I'm sure I have read about this philosophy somewhere, but I don't remember any sources at the moment, sorry. If someone has some sources present, please feel free to edit.

Solution 2

There are two common ways to provide inputs to programs:

  • provide data to STDIN of the processes
  • specify command line arguments

kill uses only command line arguments. It does not read from STDIN. Programs like grep and awk read from STDIN (if no filenames are given as command line arguments) and process the data according to their command line arguments (pattern, statements, flags, ...).

You can only pipe to STDIN of other processes, not to command line arguments.

The common rule is, that programs uses STDIN to process arbitrary amount of data.

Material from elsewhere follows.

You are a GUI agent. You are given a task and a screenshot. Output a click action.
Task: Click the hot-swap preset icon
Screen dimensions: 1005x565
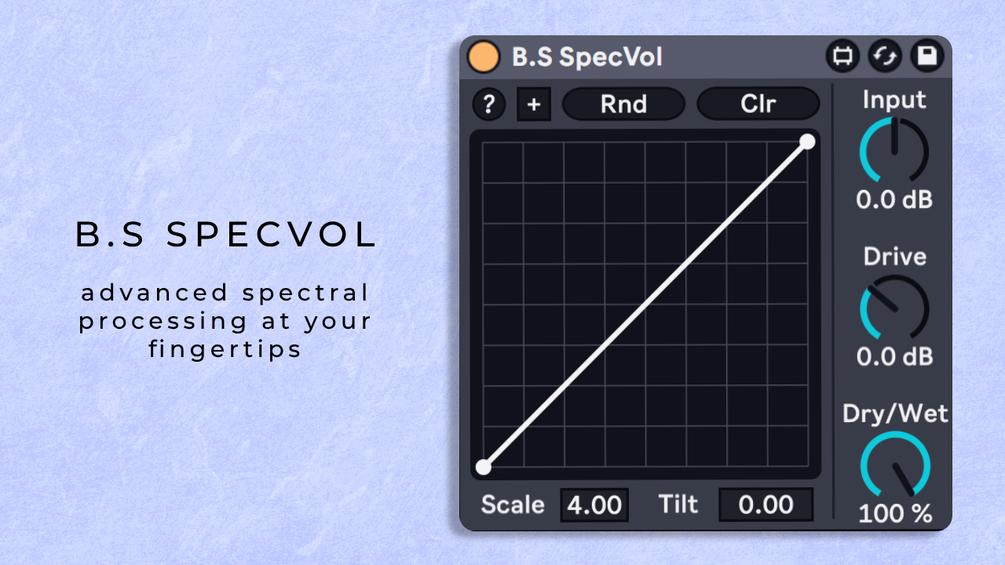[x=885, y=57]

All extra input parameters or, if there are usually only few at all, are passed by command line arguments. If the command line can get very long, for example for long awk program texts, there is often the possibility to read these from extra program files (-f option of awk).

To use the STDOUT of programs as command line arguments, use $(...) or in case of lots of data xargs. find can also this directly with -exec ... {} +.

For completeness: To write command line arguments to STDOUT, use echo.

Solution 3

There are no "rules" as such. Some programs take input from STDIN, and some do not. If a program can take input from STDIN, it can be piped to, if not, it can't.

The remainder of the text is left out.